**** Selected excerpt ****

‘Restart Weekly Markets or Compensate for Livelihood Loss’: Street Vendors Protest in Delhi
Street vendors in thousands marched on Saturday in Delhi. Courtesy - Special Arrangement
With bowls in their hands to signify destitution, thousands of street vendors took out a march on Saturday to the residences of the Lieutenant Governor and the Chief Minster of Delhi, demanding permission to resume their vending business. These are mostly vendors who depend on the weekly markets held in the national capital, but have been hit by restrictions during the COVID-19 pandemic.
In case, they are not allowed to resume vending on the streets amid the pandemic, the government must compensate the losses at the monthly rate of Rs 18,000, the protesters said.
Last year, in the wake of the COVID-19 pandemic, weekly markets in the national capital were ordered to close down in the month of March. They were allowed to fully function later in October 2020, only to be closed again as the infection rates surged in April this year.
Protesting under the banner of the Hawkers Joint Action Committee (HJAC), street vendors on Saturday argued that they were pushed to penury due to closure of weekly markets on which their livelihood used to be depended. Moreover, even with the opening of the “crowded markets” now, there is no clarity over the full-fledged operations of the weekly market, according to them.
Their march to the LG’s residence met with a police barricade, leading the protesting vendors to sit on the road itself for a while. The committee’s delegation team later handed over a memorandum to the LG’s office.
“In case, it is not advisable [to allow street vending] keeping in mind the Covid pandemic [then] all street vendors of Delhi must be compensated for their loss of livelihood at the rate of [Rs] 18,000 per month,” the memorandum said.

****

▸ Activity:
Copy the part of the article on the Delhi street vendors' protest starting with "In case, they" and going on through "April this year.".

**** Given entries ****

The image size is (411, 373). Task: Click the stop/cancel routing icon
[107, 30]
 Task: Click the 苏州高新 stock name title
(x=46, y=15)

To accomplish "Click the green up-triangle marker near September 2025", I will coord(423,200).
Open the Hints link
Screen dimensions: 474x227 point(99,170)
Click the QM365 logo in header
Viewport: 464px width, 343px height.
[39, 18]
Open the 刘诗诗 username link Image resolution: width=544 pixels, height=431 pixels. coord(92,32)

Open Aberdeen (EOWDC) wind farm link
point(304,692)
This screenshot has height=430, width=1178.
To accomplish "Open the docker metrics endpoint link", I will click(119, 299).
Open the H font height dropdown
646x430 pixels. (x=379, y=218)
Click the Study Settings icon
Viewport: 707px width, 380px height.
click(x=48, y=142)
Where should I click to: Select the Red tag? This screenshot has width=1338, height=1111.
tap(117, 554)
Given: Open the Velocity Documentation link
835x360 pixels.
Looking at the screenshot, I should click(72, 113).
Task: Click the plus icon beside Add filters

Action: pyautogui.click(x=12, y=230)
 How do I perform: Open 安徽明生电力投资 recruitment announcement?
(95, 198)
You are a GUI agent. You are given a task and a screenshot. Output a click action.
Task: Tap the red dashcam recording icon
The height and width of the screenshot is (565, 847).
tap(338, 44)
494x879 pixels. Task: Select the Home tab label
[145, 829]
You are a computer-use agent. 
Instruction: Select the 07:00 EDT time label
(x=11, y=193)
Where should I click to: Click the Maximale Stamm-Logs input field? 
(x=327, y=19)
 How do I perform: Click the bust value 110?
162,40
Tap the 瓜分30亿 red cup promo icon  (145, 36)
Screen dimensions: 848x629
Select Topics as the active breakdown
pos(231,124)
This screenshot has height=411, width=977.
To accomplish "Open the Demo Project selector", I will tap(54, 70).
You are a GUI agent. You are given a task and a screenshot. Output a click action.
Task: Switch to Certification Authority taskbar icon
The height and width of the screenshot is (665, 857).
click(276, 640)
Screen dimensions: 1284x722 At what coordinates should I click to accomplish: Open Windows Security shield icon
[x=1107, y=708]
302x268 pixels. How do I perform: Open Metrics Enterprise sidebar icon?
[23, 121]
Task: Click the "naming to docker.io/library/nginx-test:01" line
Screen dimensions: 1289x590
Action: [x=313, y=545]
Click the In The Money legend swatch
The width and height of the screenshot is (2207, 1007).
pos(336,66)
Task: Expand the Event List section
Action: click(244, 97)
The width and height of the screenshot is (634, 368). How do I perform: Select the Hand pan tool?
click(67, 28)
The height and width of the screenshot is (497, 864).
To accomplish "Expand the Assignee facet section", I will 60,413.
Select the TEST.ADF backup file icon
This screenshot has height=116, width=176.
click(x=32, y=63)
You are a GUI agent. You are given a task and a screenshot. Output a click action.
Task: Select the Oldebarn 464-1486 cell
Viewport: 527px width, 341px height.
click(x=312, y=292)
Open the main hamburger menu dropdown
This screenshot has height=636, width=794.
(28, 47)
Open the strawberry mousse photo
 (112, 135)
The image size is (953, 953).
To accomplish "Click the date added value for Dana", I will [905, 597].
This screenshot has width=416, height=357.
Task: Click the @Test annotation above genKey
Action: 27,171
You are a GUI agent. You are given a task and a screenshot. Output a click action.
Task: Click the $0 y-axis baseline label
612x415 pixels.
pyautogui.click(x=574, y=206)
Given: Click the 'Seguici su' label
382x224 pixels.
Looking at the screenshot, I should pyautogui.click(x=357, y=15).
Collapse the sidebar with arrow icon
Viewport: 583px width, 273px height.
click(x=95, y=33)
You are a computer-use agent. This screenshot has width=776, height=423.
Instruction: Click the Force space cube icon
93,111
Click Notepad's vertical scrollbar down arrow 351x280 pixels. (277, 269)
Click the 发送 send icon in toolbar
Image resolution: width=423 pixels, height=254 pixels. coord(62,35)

****

▸ Written solution:
In case, they are not allowed to resume vending on the streets amid the pandemic, the government must compensate the losses at the monthly rate of Rs 18,000, the protesters said.
Last year, in the wake of the COVID-19 pandemic, weekly markets in the national capital were ordered to close down in the month of March. They were allowed to fully function later in October 2020, only to be closed again as the infection rates surged in April this year.